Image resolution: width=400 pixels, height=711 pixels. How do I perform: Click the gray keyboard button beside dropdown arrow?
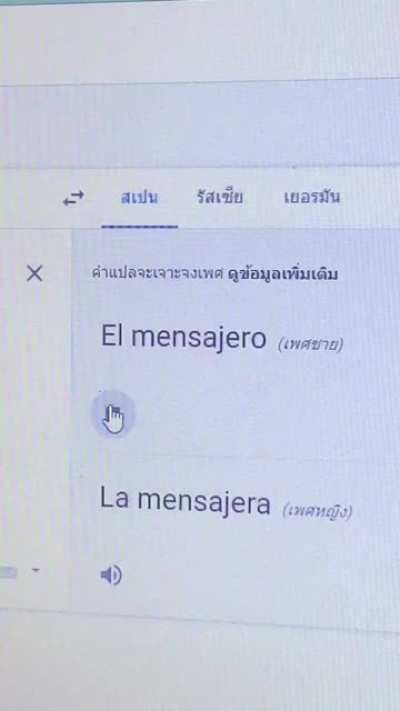[8, 573]
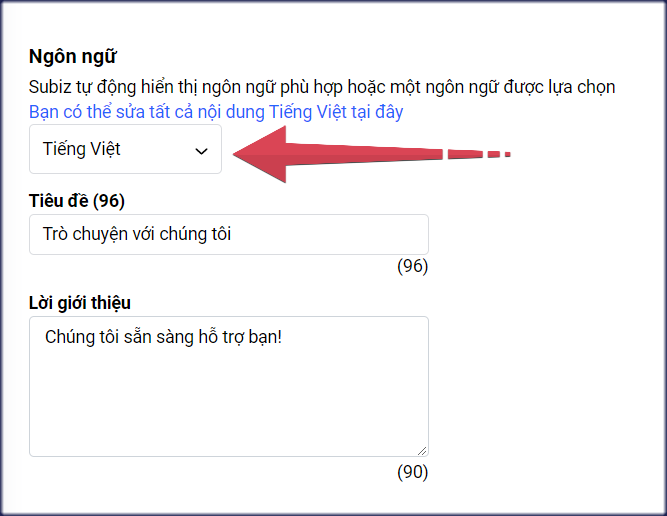The width and height of the screenshot is (667, 516).
Task: Open the link to edit Vietnamese content
Action: pyautogui.click(x=216, y=112)

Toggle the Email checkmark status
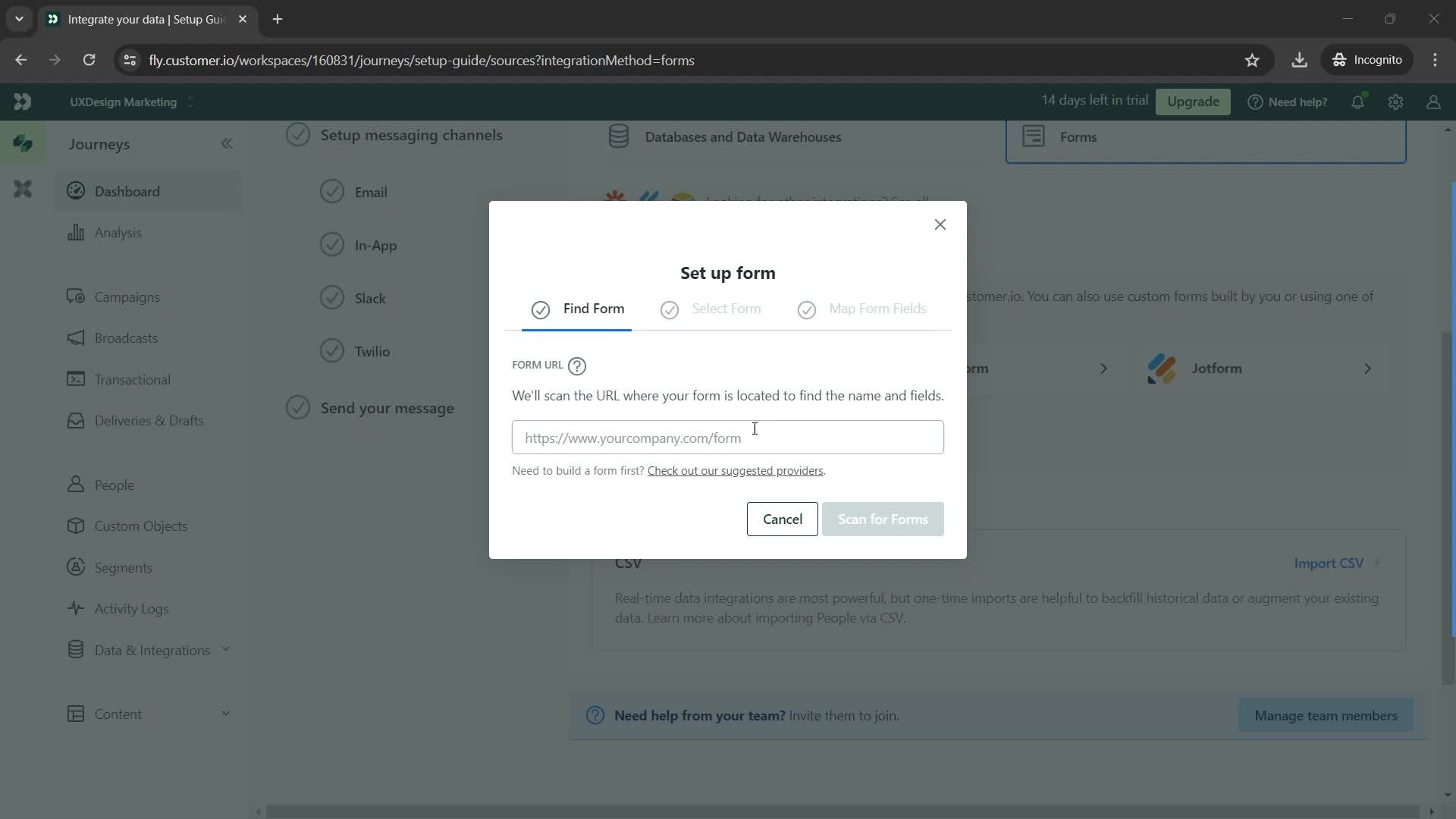[x=334, y=192]
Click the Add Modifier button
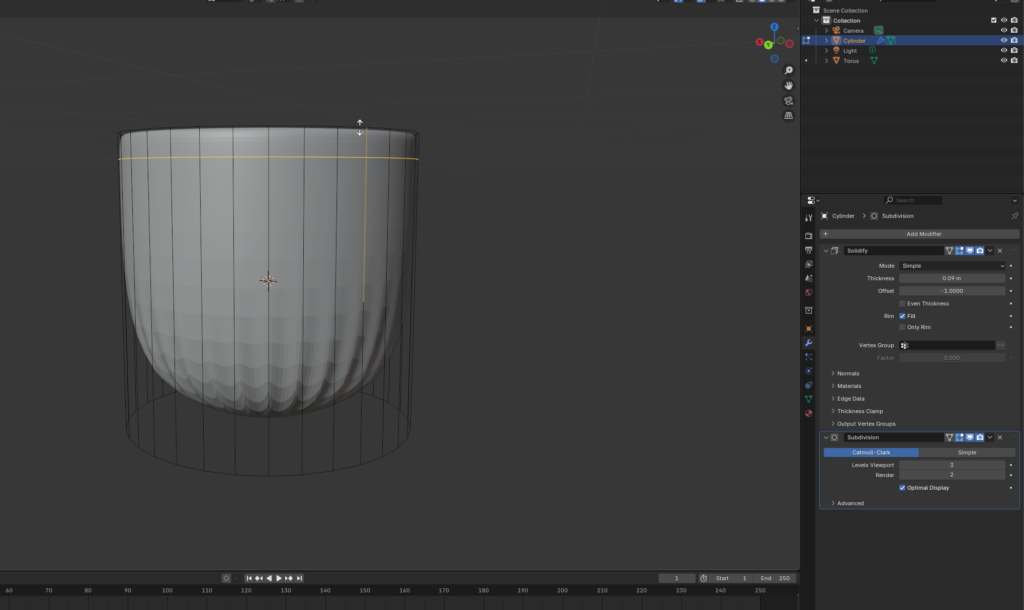 pyautogui.click(x=923, y=234)
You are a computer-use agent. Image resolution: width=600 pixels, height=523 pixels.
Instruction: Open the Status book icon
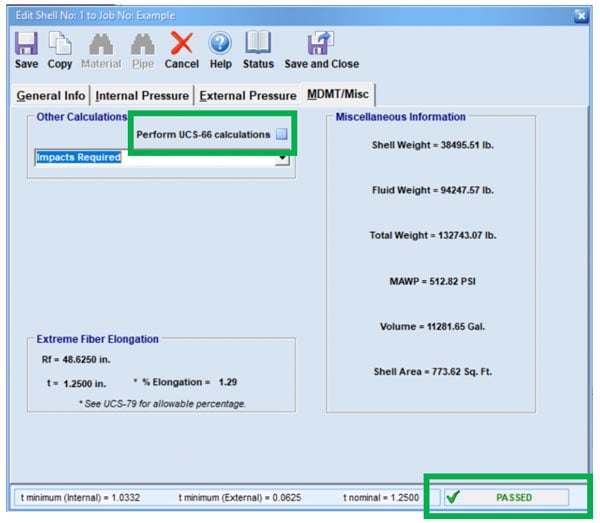click(x=258, y=44)
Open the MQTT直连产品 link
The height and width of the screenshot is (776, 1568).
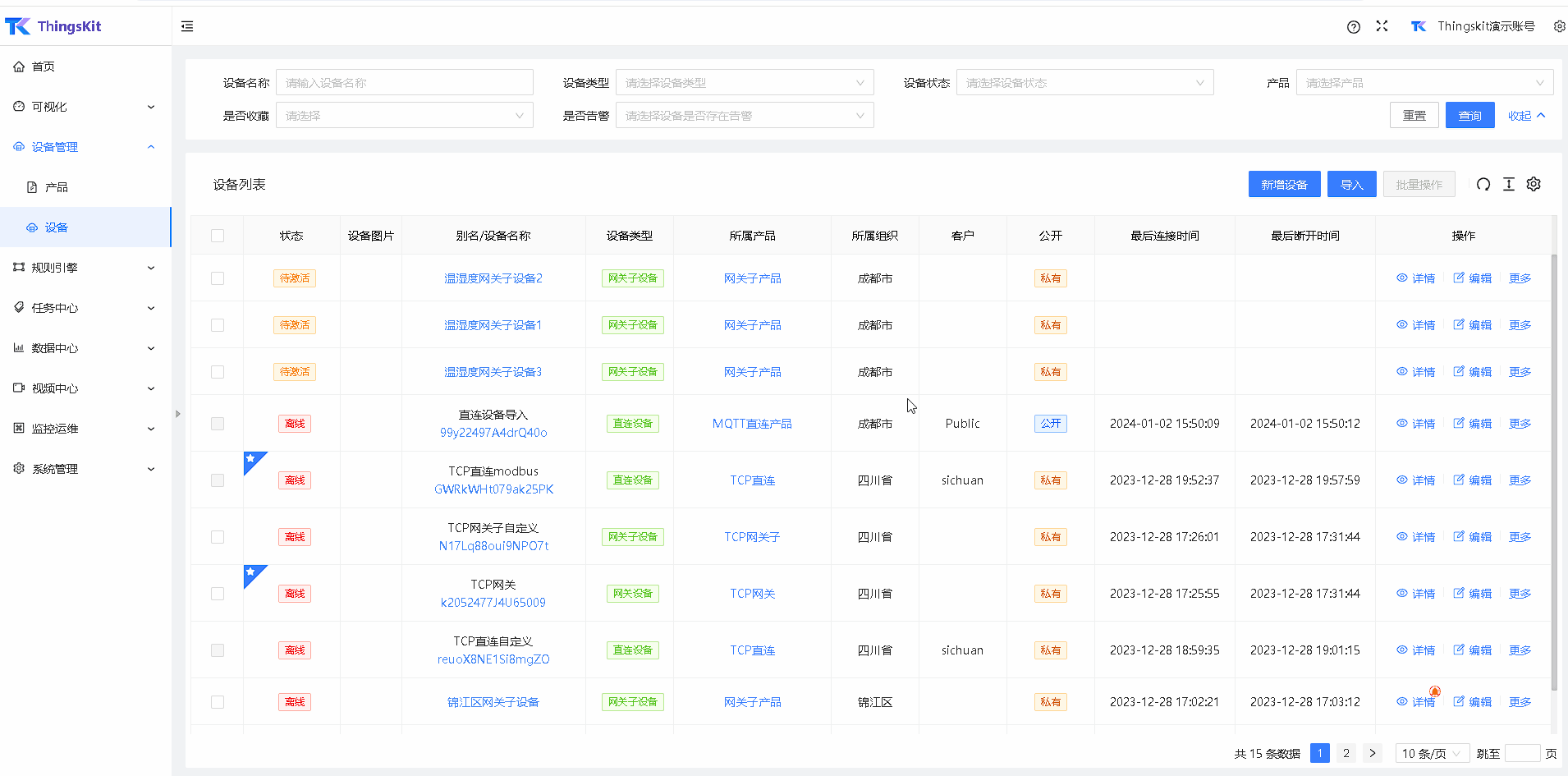point(752,424)
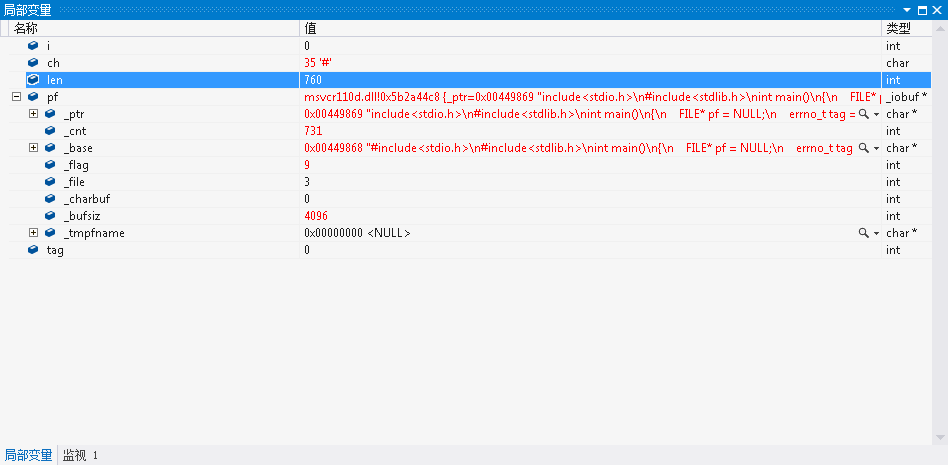Screen dimensions: 952x468
Task: Expand the _base member node
Action: (x=33, y=148)
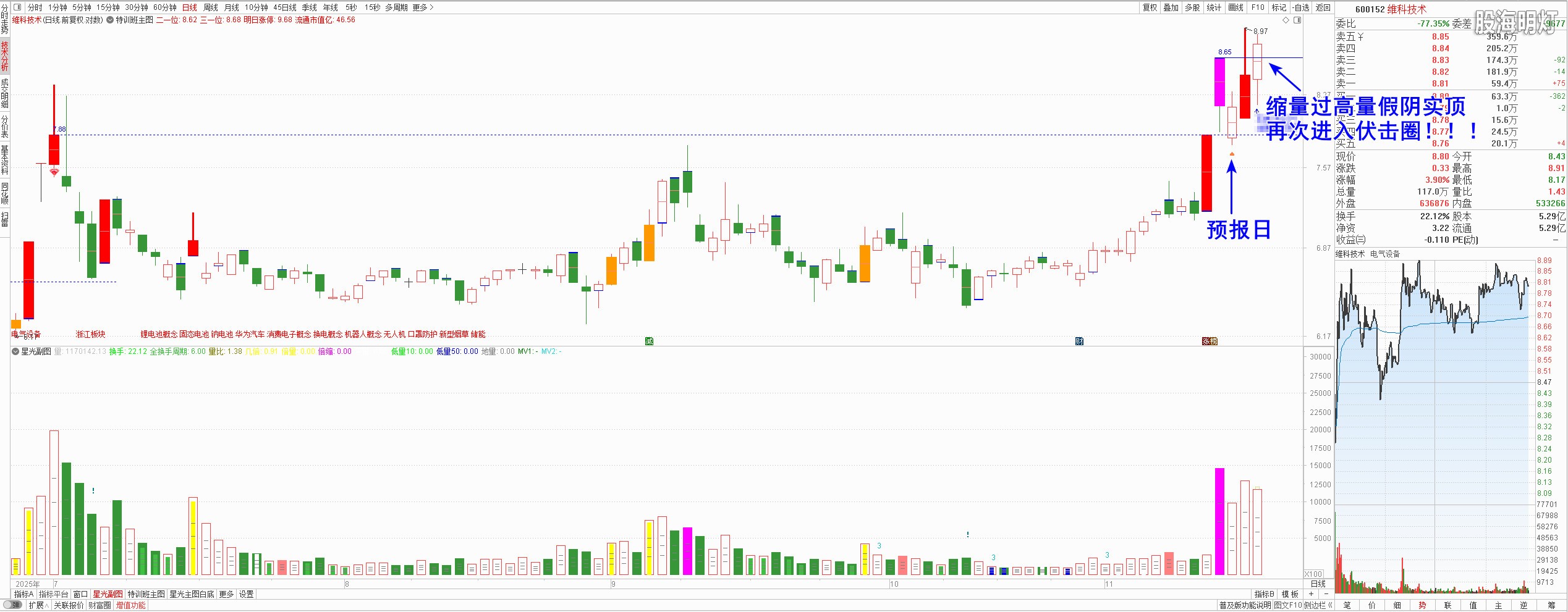Click the red signal icon under 7.88 candle
The height and width of the screenshot is (612, 1568).
(54, 172)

───

Work order:
Going back to the data above, write out everything from the line with "You are a computer-use" down to the line with "Open the MQTT直连产品 link", both included, leaving every picture out.

Solution below:
You are a computer-use agent. Image resolution: width=600 pixels, height=523 pixels.
Instruction: Open the Status book icon
click(x=258, y=44)
Open the MQTT直连产品 link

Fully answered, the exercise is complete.